Added epub file processing: currently epub file tokenization is ready

2021-06-29 17:59:27 +05:00
parent 54e1dca653
commit c24a26ab29
4 changed files with 79 additions and 3 deletions
--- a/.gitignore
+++ b/.gitignore
@ -1 +1,3 @@
-.venv
+.venv
 __pycache__/
 .vscode
--- a/app/epub.py
+++ b/app/epub.py
@ -0,0 +1,59 @@
 import aiofiles as aiof
 from base64 import b64encode
 import ebooklib
 from ebooklib import epub
 from tempfile import SpooledTemporaryFile
 async def epub2html(file: SpooledTemporaryFile):
    """
    Splits epub to tokens and joins them to one html file
    """
    tokens = await epub_to_tokens(file)
    ...
    # TODO: join tokens to HTML
    html_content = ""
    ...
    return html_content
 async def epub_to_tokens(file: SpooledTemporaryFile) -> dict[str, str]:
    """
    Passes file content to ebooklib library and parses epub tokens into dict of the following format:
    "\<file_name\>": "\<file_content\>"

Exercise task A: Reproduce the commit diff above in full, with every line unchanged.
Exercise task B: From the listing below, pull out each line that contains the string "width".

Task material:

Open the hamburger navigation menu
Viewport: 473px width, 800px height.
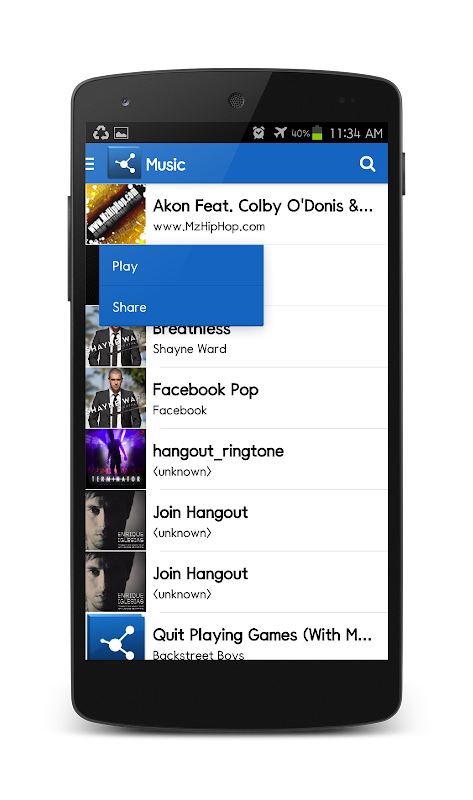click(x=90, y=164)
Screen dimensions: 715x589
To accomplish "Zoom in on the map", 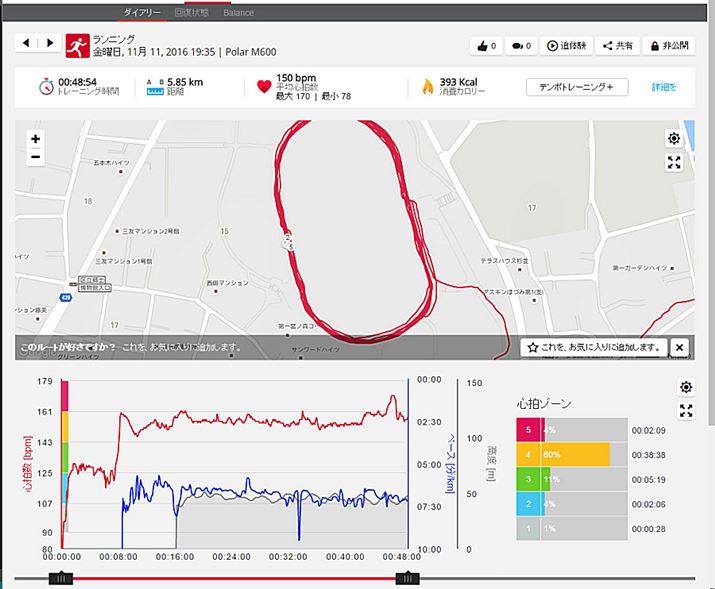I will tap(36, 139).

---

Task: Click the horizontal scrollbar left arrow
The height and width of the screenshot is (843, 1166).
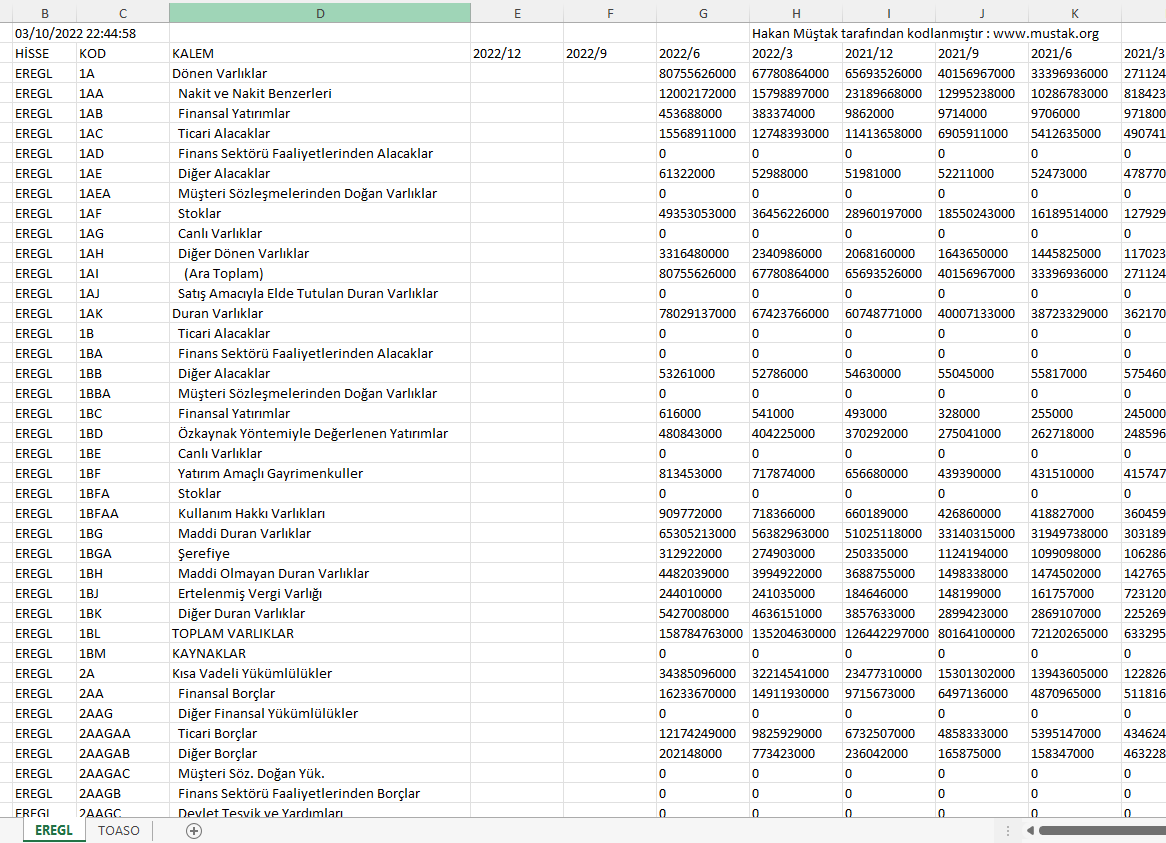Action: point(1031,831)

==

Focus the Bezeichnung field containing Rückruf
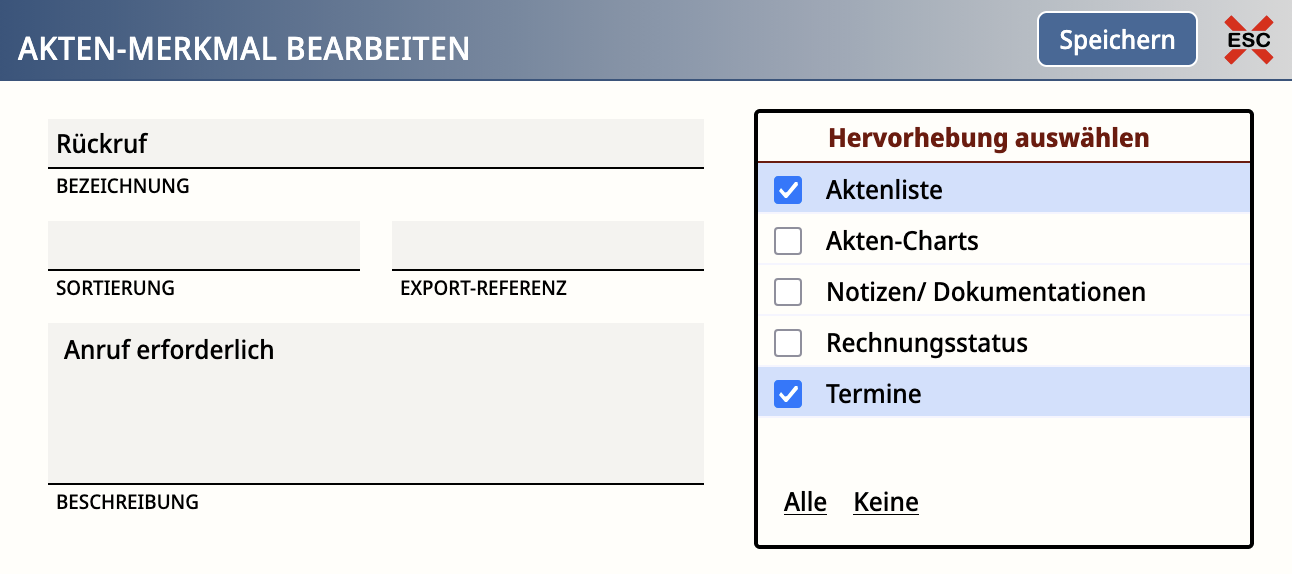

Full solution A:
Added epub file processing: currently epub file tokenization is ready

2021-06-29 17:59:27 +05:00
parent 54e1dca653
commit c24a26ab29
4 changed files with 79 additions and 3 deletions
--- a/.gitignore
+++ b/.gitignore
@ -1 +1,3 @@
-.venv
+.venv
 __pycache__/
 .vscode
--- a/app/epub.py
+++ b/app/epub.py
@ -0,0 +1,59 @@
 import aiofiles as aiof
 from base64 import b64encode
 import ebooklib
 from ebooklib import epub
 from tempfile import SpooledTemporaryFile
 async def epub2html(file: SpooledTemporaryFile):
    """
    Splits epub to tokens and joins them to one html file
    """
    tokens = await epub_to_tokens(file)
    ...
    # TODO: join tokens to HTML
    html_content = ""
    ...
    return html_content
 async def epub_to_tokens(file: SpooledTemporaryFile) -> dict[str, str]:
    """
    Passes file content to ebooklib library and parses epub tokens into dict of the following format:
    "\<file_name\>": "\<file_content\>"

Full solution B:
Viewport: 473px width, 800px height.
The height and width of the screenshot is (843, 1166).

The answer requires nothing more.